At Healthy Good Food, we love a quick kitchen win that doesn’t sacrifice taste, and this slow cooker dinner is pure comfort food magic.
1. The Ingredients List (Serves 4–6)
The Protein & Liquid Base:
- 1½ lbs Chicken Breasts: Boneless and skinless for a protein-packed foundation.
- 4 Cloves Garlic: Minced for that signature bold seasoning blend.
- 2 Cups Chicken Broth: For a rich savory flavor base.
The Creamy Sauce Trio:
- 1 Cup Heavy Cream: (or half-and-half) for a smooth and creamy texture.
- 8 oz Cream Cheese: Cubed to melt into a rich smothered sauce.
- 1 Cup Freshly Grated Parmesan: For that salty, nutty, and glossy finish.
The Pantry Essentials:
- 12 oz Penne or Rotini Pasta: Cooked until al dente.
- Seasoning: 1 tsp Italian seasoning, ½ tsp black pepper, and salt to taste.
- Garnish: Fresh parsley and 1 tbsp butter (optional) for extra richness.
2. Step-by-Step Instructions
Step 1: Into the Crockpot
Place the chicken breasts at the bottom of the slow cooker.
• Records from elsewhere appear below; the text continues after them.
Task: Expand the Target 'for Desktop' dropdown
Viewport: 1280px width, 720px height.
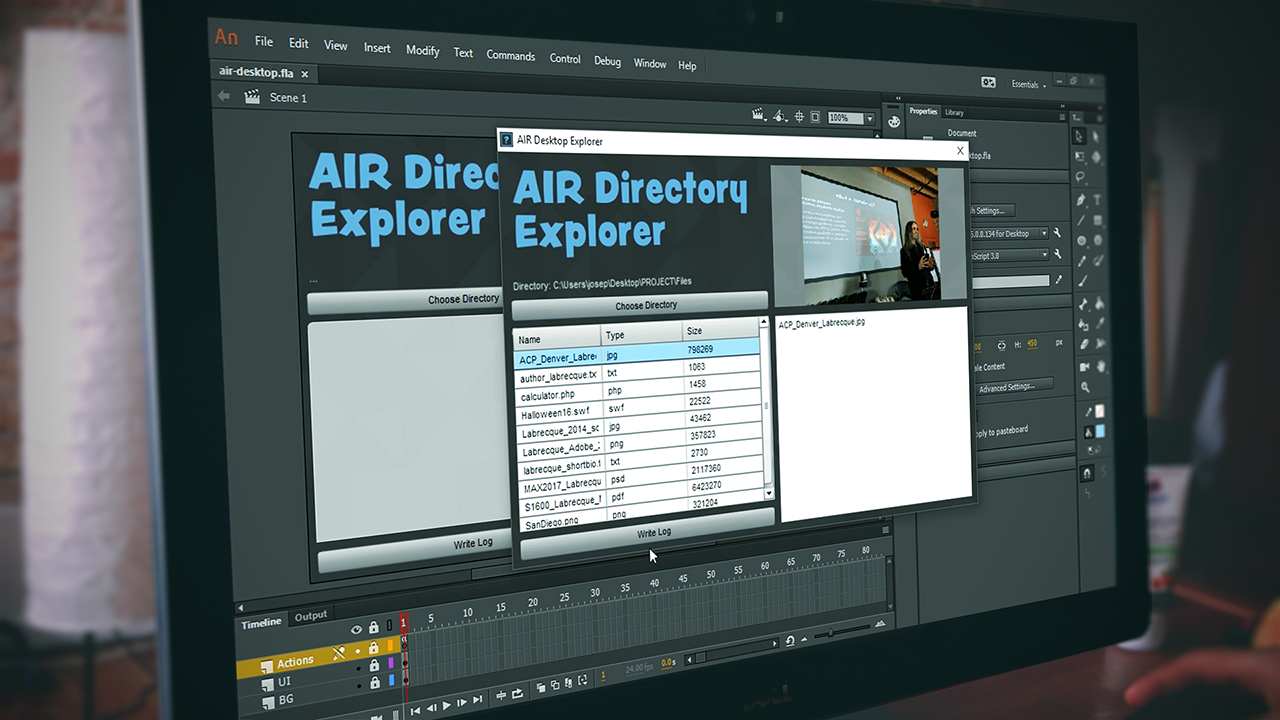Action: coord(1044,234)
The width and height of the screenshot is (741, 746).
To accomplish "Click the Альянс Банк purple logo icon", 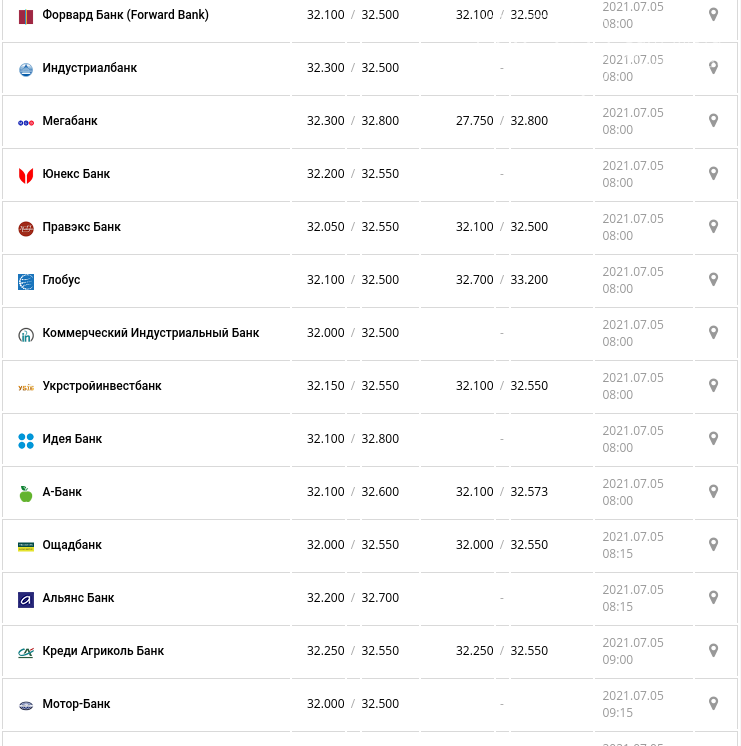I will (26, 599).
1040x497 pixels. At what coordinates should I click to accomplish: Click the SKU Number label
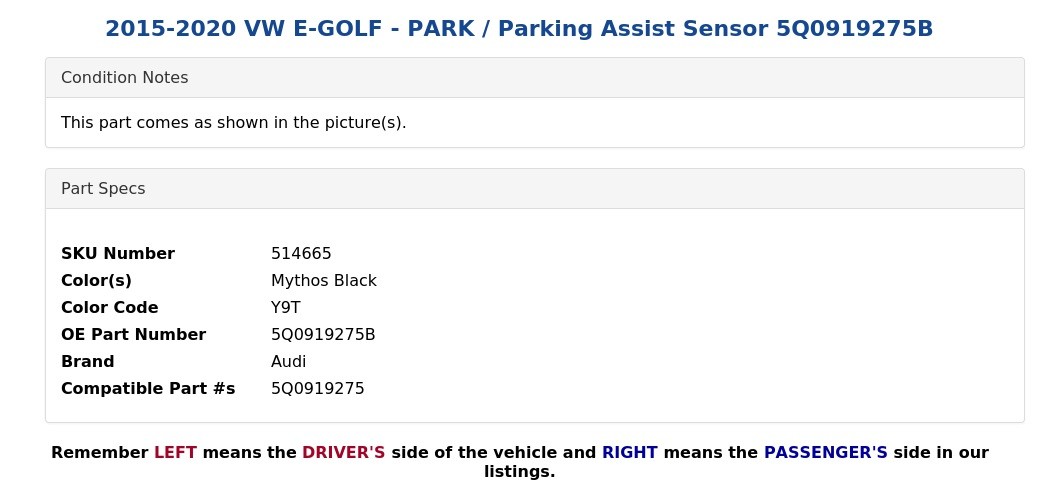118,253
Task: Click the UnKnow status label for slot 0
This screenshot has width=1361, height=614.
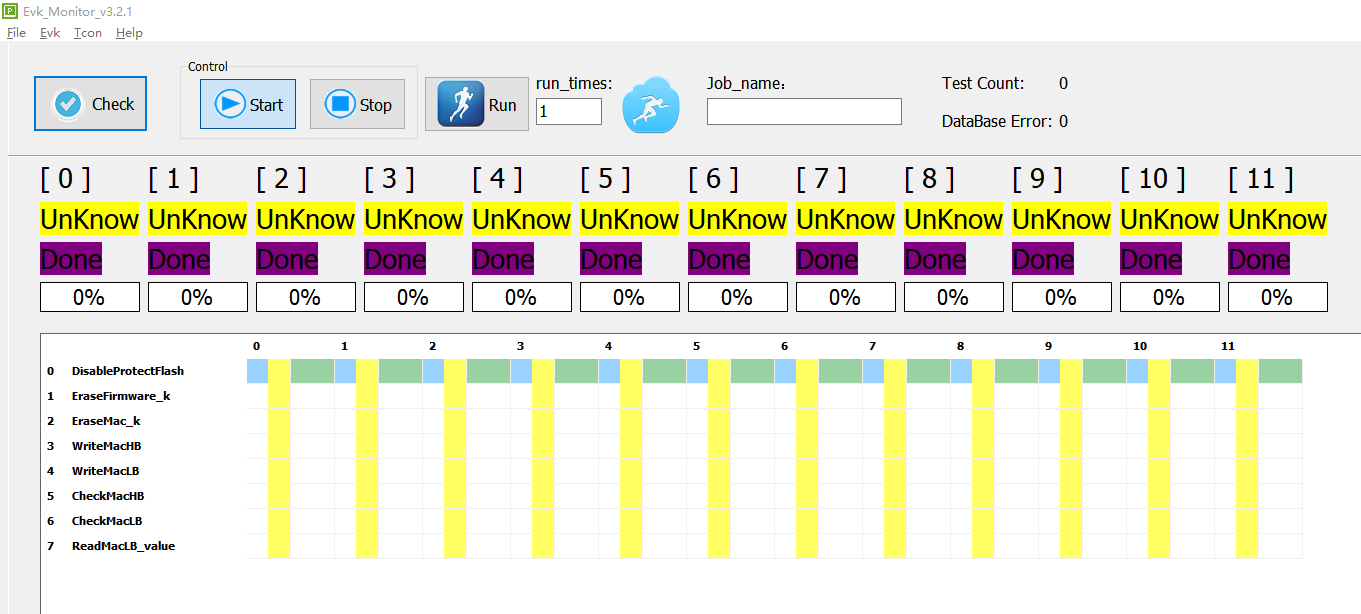Action: coord(89,219)
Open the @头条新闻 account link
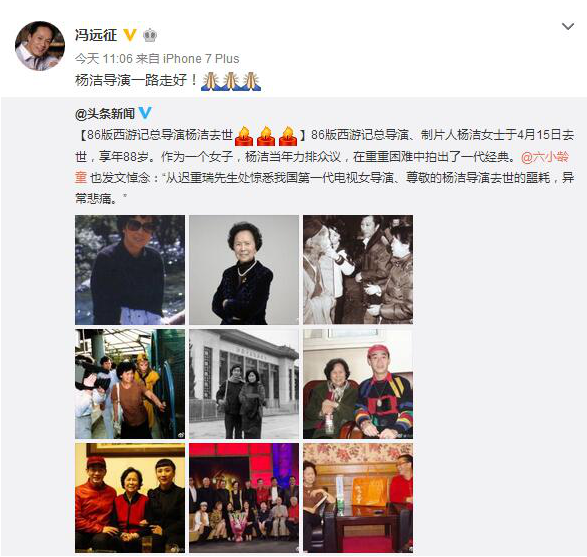This screenshot has width=587, height=557. coord(105,113)
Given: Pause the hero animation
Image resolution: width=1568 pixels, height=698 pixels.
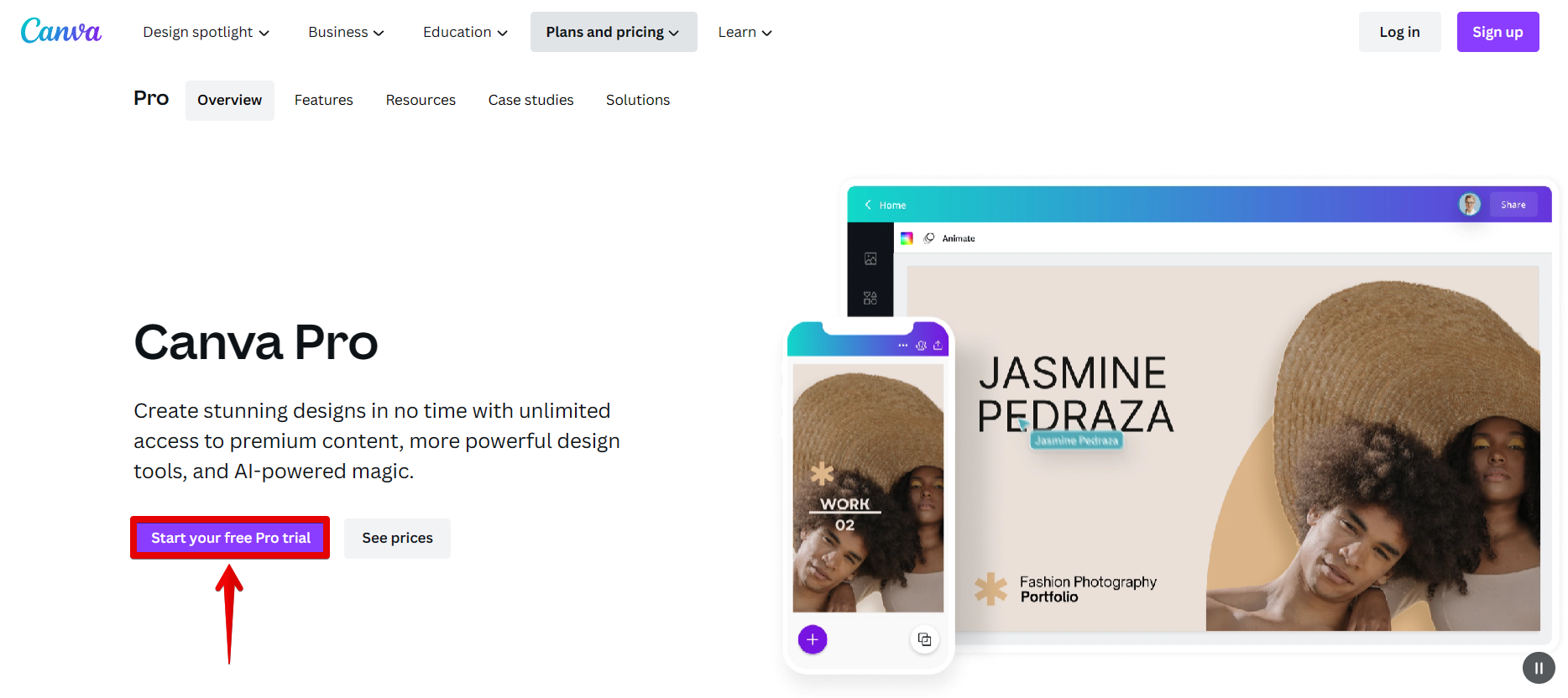Looking at the screenshot, I should point(1538,668).
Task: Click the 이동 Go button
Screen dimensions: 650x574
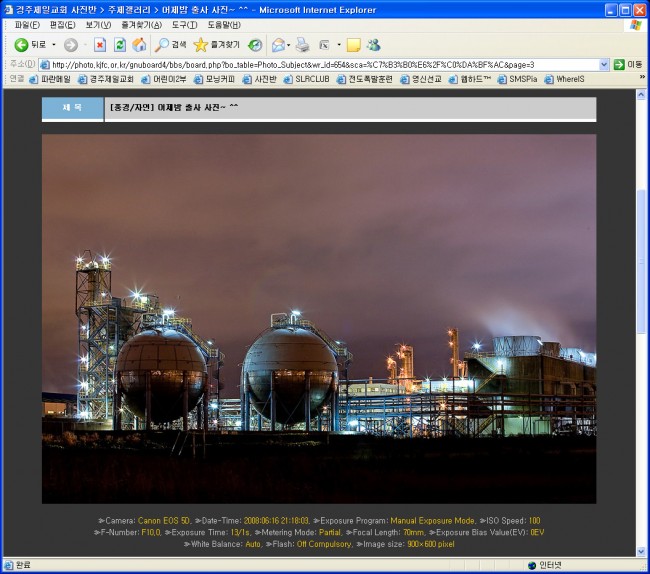Action: pyautogui.click(x=628, y=64)
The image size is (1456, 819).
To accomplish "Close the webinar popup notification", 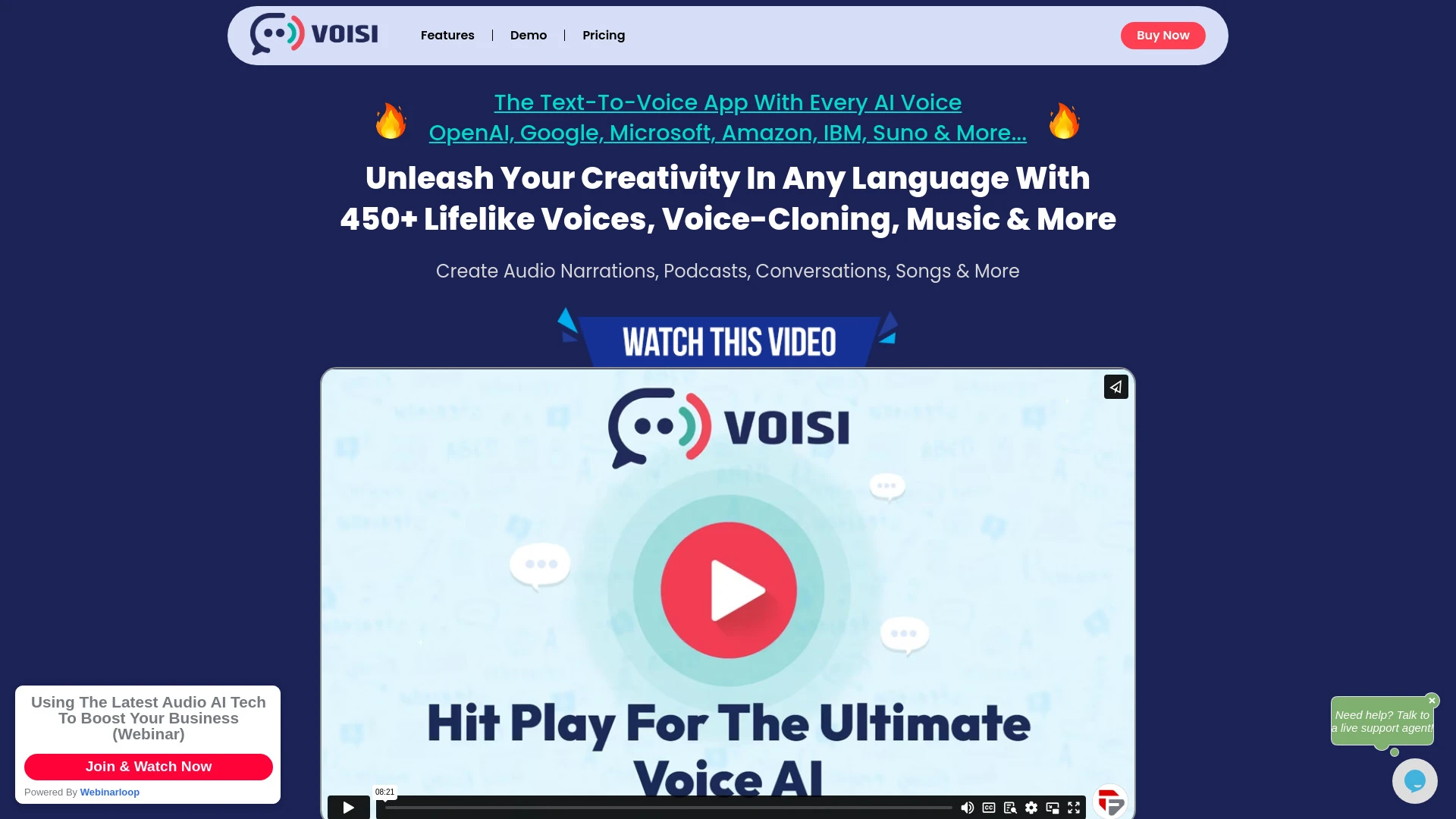I will pos(283,688).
Pour in the chicken broth, heavy cream, minced garlic, and the spice blend. This sets the stage for a tender chicken result.
Step 2: Slow Cook to Perfection
Cover and cook on LOW for 5–6 hours or HIGH for 3–4 hours. You’ll know it’s ready when the chicken is fork-tender and ready to be shredded.
Step 3: Shred & Blend
Remove the chicken, shred it with two forks, and return it to the pot. Stir in the cream cheese and parmesan. Watch as it transforms into an ultra-creamy garlic parmesan sauce.
Step 4: Combine with Pasta
Boil your pasta separately until al dente. Stir the drained pasta into the crockpot sauce. If it’s too thick, add a splash of reserved pasta water for a silky smooth finish.
Step 5: Garnish & Serve
Top with fresh parsley and extra parmesan. It’s an easy family dinner favorite that everyone will crave again and again.
3. Pro Flavor Boost Ideas
- Veggie Power: Add sautéed mushrooms or fresh spinach in the final 30 minutes for a fresh veggie boost.
- Add Texture: Top with crispy bacon bits for a fresh crunchy contrast.
- Bright Finish: Add a squeeze of lemon juice just before serving for a juicy flavor pop.
4. Nutritional Breakdown (Per Serving)
- Protein: ~35g (High-protein comfort!).
- Calories: ~590 kcal.
- Prep Time: 10 Mins | Cook Time: 4–6 Hours.